Oct 29, 2001  •  Post A Comment

Last week, Don Dahler came home to his apartment at the border of the “frozen zone” in lower Manhattan, kissed his girlfriend, gorged on salad, broccoli and pasta and realized that while the “distinctive odor” of rubble, fire, death and dust at what had been the World Trade Center hadn’t changed, “Everything has a different weight and tenor to it.”
After a grueling two weeks reporting from ground zero, Mr. Dahler, “Good Morning America’s” national correspondent, spent 31/2 weeks reporting from Northern Afghanistan. The two locations are 81/2 time zones and several centuries apart, and yet they have much in common, from “abject suffering in both places” and marathon work days to the dust that coats everything.
The trip started with 12 hours on a cargo flight with fellow ABC News correspondent David Wright, with crews from CBS News and the two-path satellite dish the two networks would share, five days of waiting out red tape in Tajikistan and a tough choice about how to cross the border into Afghanistan.
Rather than go overland and risk being shot by the Taliban, which occupies high ground at the river, they would have to cross at night, they opted to pay for a lift on a well-used Northern Alliance helicopter, which had some bullet holes in it, rust spots and fuel leaks. It was a snug fit, with room for only the camera gear and a personal knapsack.

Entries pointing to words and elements
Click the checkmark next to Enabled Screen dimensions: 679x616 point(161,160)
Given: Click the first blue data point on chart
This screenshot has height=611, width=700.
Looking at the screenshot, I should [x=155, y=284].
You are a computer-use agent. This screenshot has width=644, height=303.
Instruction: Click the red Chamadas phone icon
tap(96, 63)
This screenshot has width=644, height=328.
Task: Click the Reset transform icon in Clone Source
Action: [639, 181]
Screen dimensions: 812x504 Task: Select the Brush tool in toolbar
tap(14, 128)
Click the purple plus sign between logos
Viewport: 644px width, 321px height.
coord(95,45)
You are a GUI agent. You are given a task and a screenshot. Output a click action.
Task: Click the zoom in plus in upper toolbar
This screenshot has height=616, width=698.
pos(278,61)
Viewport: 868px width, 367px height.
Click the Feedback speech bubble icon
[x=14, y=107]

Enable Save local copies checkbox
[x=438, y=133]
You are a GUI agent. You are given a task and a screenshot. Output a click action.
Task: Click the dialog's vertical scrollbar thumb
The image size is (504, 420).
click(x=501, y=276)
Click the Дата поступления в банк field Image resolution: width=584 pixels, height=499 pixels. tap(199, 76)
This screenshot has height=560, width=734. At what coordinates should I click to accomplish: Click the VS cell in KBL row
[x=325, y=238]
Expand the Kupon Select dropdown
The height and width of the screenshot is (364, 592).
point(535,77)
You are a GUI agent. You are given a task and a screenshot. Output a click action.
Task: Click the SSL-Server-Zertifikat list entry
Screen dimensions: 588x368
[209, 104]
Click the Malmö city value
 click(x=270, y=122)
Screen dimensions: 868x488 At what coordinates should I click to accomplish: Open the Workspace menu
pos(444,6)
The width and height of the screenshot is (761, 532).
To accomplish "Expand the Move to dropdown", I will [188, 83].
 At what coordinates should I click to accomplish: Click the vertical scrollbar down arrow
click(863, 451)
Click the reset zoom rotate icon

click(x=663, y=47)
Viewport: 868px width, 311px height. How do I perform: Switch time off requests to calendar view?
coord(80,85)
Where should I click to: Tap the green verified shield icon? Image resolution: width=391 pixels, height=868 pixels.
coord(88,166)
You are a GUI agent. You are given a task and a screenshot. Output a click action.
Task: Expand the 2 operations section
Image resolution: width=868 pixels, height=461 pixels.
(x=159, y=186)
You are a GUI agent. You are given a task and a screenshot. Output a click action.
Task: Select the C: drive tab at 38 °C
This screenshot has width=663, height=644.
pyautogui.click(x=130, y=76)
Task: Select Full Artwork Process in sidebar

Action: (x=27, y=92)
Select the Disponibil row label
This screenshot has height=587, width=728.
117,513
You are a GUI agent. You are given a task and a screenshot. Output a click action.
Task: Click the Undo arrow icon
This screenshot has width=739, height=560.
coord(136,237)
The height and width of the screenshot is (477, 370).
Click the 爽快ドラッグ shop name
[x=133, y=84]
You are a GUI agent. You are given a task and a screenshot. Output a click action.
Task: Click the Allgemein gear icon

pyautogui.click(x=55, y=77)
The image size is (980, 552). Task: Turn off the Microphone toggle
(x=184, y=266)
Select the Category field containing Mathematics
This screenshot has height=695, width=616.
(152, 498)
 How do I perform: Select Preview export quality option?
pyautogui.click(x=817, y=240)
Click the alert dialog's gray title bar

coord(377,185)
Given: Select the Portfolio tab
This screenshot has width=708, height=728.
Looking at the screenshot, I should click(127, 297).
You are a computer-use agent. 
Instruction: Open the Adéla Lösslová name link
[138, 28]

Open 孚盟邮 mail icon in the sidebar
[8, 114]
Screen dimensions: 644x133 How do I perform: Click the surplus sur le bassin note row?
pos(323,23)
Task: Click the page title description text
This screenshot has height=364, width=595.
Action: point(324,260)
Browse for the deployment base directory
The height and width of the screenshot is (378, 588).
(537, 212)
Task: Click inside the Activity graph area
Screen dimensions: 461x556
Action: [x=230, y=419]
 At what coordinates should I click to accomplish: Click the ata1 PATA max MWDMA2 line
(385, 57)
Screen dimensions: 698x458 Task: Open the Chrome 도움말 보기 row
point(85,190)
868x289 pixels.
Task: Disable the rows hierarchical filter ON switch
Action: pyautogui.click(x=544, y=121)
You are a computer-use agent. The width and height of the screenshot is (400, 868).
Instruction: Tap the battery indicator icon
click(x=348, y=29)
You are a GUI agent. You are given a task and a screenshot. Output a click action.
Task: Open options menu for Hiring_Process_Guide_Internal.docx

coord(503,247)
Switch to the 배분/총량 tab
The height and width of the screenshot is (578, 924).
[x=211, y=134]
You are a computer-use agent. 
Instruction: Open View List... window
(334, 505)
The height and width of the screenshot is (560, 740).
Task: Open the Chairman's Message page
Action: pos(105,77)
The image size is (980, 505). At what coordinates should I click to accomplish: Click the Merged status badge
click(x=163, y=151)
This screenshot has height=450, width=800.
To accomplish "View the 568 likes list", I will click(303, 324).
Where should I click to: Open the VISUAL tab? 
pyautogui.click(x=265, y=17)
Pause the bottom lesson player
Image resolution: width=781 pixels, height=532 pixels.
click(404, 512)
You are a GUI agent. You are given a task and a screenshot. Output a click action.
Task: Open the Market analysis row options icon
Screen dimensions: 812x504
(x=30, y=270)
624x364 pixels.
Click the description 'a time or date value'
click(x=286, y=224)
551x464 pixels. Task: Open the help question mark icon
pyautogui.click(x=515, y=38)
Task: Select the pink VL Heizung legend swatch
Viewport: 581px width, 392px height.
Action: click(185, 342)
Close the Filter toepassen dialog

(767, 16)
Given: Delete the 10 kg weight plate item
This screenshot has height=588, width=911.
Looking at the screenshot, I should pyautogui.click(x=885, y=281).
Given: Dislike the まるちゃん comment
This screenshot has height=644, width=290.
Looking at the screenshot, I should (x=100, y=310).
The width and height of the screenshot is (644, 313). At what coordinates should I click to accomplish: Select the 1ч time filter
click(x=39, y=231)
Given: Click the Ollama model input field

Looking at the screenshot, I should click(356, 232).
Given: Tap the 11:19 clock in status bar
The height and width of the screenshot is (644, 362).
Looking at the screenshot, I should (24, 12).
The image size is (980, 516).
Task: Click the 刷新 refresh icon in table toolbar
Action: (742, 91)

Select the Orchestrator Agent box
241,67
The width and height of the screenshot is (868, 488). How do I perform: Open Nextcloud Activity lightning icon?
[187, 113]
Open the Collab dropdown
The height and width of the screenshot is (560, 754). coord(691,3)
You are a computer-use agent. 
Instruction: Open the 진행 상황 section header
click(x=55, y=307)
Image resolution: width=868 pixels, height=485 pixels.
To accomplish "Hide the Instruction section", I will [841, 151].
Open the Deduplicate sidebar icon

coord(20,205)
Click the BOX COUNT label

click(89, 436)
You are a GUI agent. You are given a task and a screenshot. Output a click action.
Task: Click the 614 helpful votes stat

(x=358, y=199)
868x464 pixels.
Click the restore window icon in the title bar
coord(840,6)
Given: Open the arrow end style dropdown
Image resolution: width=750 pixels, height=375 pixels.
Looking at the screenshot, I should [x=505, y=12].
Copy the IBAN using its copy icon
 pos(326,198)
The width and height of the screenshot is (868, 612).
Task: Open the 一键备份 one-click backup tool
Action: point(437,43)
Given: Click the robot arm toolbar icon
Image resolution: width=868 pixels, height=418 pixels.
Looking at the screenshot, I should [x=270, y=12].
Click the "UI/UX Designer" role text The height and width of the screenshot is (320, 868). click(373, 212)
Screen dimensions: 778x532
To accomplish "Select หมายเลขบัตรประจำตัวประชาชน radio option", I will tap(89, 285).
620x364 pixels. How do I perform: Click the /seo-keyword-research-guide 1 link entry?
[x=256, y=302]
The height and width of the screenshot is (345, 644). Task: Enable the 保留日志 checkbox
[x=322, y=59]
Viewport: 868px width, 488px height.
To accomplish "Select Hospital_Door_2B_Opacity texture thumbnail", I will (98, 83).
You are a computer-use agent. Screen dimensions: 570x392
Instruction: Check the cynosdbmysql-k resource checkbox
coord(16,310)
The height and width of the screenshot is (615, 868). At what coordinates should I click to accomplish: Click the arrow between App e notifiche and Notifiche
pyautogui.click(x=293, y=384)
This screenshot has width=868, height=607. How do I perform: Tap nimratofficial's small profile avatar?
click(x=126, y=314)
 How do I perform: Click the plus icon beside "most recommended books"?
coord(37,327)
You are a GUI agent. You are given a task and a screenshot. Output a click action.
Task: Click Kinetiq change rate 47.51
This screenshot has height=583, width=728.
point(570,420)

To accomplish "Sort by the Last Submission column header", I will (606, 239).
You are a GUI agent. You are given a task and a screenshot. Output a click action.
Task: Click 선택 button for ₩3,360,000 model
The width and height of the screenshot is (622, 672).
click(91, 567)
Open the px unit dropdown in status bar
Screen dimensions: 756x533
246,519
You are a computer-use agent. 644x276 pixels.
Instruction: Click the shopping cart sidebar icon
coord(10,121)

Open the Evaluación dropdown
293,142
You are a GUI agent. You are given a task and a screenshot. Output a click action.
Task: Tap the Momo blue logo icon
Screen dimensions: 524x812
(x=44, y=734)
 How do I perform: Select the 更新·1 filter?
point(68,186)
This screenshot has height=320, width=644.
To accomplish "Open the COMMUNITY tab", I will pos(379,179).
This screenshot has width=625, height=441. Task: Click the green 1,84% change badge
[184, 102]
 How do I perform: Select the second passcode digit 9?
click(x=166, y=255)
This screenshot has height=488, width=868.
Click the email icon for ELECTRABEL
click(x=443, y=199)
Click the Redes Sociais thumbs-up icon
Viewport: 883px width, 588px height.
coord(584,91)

WHAT TO DO:
[a] In the Don Dahler article, quote everything from "After a grueling" down to "that coats everything.".
[b] According to the Don Dahler article, why did the crews cross into Afghanistan by helicopter instead of overland?
[c] Carry on the Don Dahler article from its last sentence.

RESULTS OF THE TASKS:
[a]
After a grueling two weeks reporting from ground zero, Mr. Dahler, “Good Morning America’s” national correspondent, spent 31/2 weeks reporting from Northern Afghanistan. The two locations are 81/2 time zones and several centuries apart, and yet they have much in common, from “abject suffering in both places” and marathon work days to the dust that coats everything.

[b] Going overland meant risking being shot by the Taliban, who occupied the high ground at the river, and the crews would have had to cross at night. They paid instead for a lift on a well-used Northern Alliance helicopter.

[c]
ABC newsman Mike Lee had arrived earlier from Moscow and rented a “compound,” which was little more than a mud fence surrounding a half-acre lot on which a house was under construction. After the roof went on, the house was suitable for the storage of food and equipment that would arrive a week after the U.S. news crews.
“We slept in tents,” Mr. Dahler said. “What made it bad was the dust. You roll over at night and get a mouthful of it.”
The circumstances weren’t ideal: -The steady diet was beans and rice and no greens. The network trucked in generators, food and water, but facilities were so rudimentary that cameraman Bartley Price commissioned a wooden box-seat to put over their hole-in-the-ground latrine.- “Bathing didn’t make sense,” Mr. Dahler said.
If Mr. Dahler found the living rugged and mountain roadways “the scariest part of this whole assignment,” he found the Northern Alliance to be helpful and accessible, not to mention tolerant of foreign journalists who took the occasional sip of “Russian water” (as vodka was called in deference to the Muslim prohibitions of alcohol) to cut the dust in their throat.
This week, Mr. Dahler has plotted a “healing” itinerary that includes introducing his girlfriend to Los Angeles and visits to Las Vegas, the Grand Canyon and his rustic cabin in the Colorado mountains.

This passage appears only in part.